◆ **Testo di lettura**:
Vogliamo ricordare il contenuto di quegli accordi?

«Fissano i fabbisogni standard delle Regioni sulla base di due elementi: la demografia e il gettito fiscale. Se i requisiti sono questi, è ovvio che Lombardia, Veneto ed Emilia Romagna, che sommate sono più di un terzo della popolazione nazionale, faranno la parte del leone». Teniamo presente inoltre, che l’autonomia differenziata include Sanità, Scuole e Infrastrutture, che riceveranno più o meno finanziamenti a seconda dei territori»

E quindi, per tornare a Bonaccini?

«Quando Bonaccini afferma che non saranno toccati i Lea (Livelli essenziali di assistenza) e i Lep (Livelli essenziali delle prestazioni) dice una fake, né più né meno di Calderoli»

Insomma, questa riforma sembra fatta apposta per danneggiare il Sud

«Questa riforma riflette la volontà di dare maggiori diritti lì dove ci sono maggiori ricchezze. Che il Sud sia danneggiato da tutto questo, è una conseguenza. Ma non solo il Sud: l’Italia presenta, anche nel Centro-Nord, una geografia economica a macchie di leopardo. Quindi alcuni territori settentrionali, penso al Piemonte, subiranno dei danni»

Stefano Bonaccini

Ma il problema non è solo economico…

«No. Questo ddl mette a repentaglio la coesione del Paese. Se i residenti della Lombardia ricevono più cure o cure migliori rispetto a chi vive in Calabria o in Campania, il principio di eguaglianza sancito dall’articolo 3 della Costituzione va a farsi benedire»

Non che ora questa situazione non ci sia…

«Sì, ma l’autonomia differenziata la istituzionalizza. E lo fa senza interpellare gli amministratori più a contatto coi territori e i loro problemi»

Cioè?

[Voci di testo e posizione degli elementi]
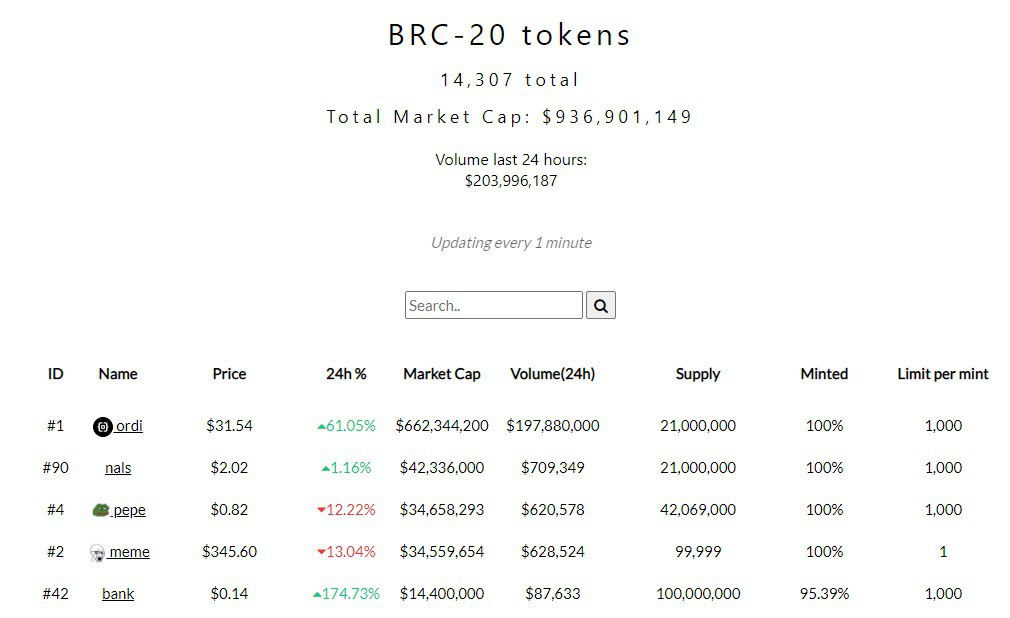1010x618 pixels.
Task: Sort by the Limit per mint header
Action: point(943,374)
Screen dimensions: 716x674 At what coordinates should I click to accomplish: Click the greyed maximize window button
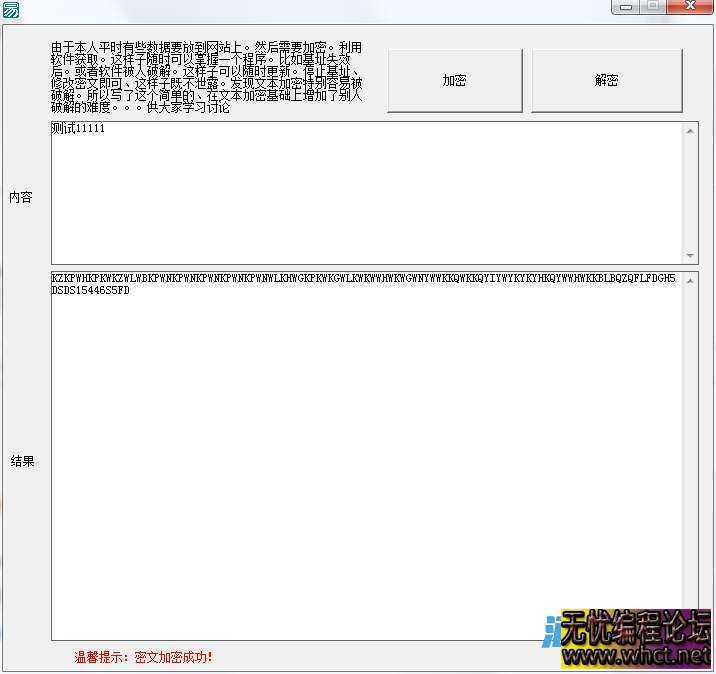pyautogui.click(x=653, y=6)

◆ **Serie di esercizi**:
1: Moltiplica per 0,85 le coordinate nelle risposte delle voci, a partire dalla riga che contiene "Screen dimensions: 716x674" e fino all'ultima voce compresa, arrotondando all'intero con le metà per eccesso. Riscrivi per favore soltanto quelle righe, richieste incluse, senza le immagini.
2: Porta avanti l'intervista sull'autonomia differenziata, scrivendo il seguito dopo l'ultima battuta.
L'intervista sull'autonomia differenziata e le voci hanno origini diverse.

◆ **Esercizi risolti**:
1:
Screen dimensions: 716x674 At what coordinates should I click to accomplish: Click the greyed maximize window button
pyautogui.click(x=555, y=5)

2:
«I sindaci e gli amministratori locali. L’autonomia differenziata, così com’è concepita, si basa sulla dialettica tra governo centrale e Regioni. Quindi, il sindaco di Napoli o quello di Reggio Calabria, due città metropolitane importanti, non hanno diritto di parola?»

A proposito di sindaci: la “rivolta” contro l’autonomia differenziata ne vede molti sulle barricate, almeno al Sud

«Sì e per due motivi: conoscono i problemi del territorio e sono eletti direttamente dai cittadini. Ricordo che quando sollevai il problema dei finanziamenti agli asili nido, presero posizione molti amministratori locali»

Roberto Calderoli

Però è strano che un giornalista debba dire ai politici come risolvere i problemi

«Il giornalista che riesce a smuovere le coscienze fa il suo dovere. Non altrettanto si può dire dei politici che non prendono iniziative forti»

È solo colpa dei politici?

«Diciamo che il metodo di selezione della classe politica nazionale non aiuta. I parlamentari sono letteralmente cooptati dalle segreterie, quindi obbediscono a logiche di scuderia in cui le esigenze dei territori pesano poco. Inoltre, la tendenza ad allinearsi è dovuta anche a un certo meccanismo mediatico: se si sostengono certe tesi, si finisce sulla stampa e nelle tv che contano. Quando ci si lega ai territori, invece, si ottiene al massimo una visibilità di tipo locale»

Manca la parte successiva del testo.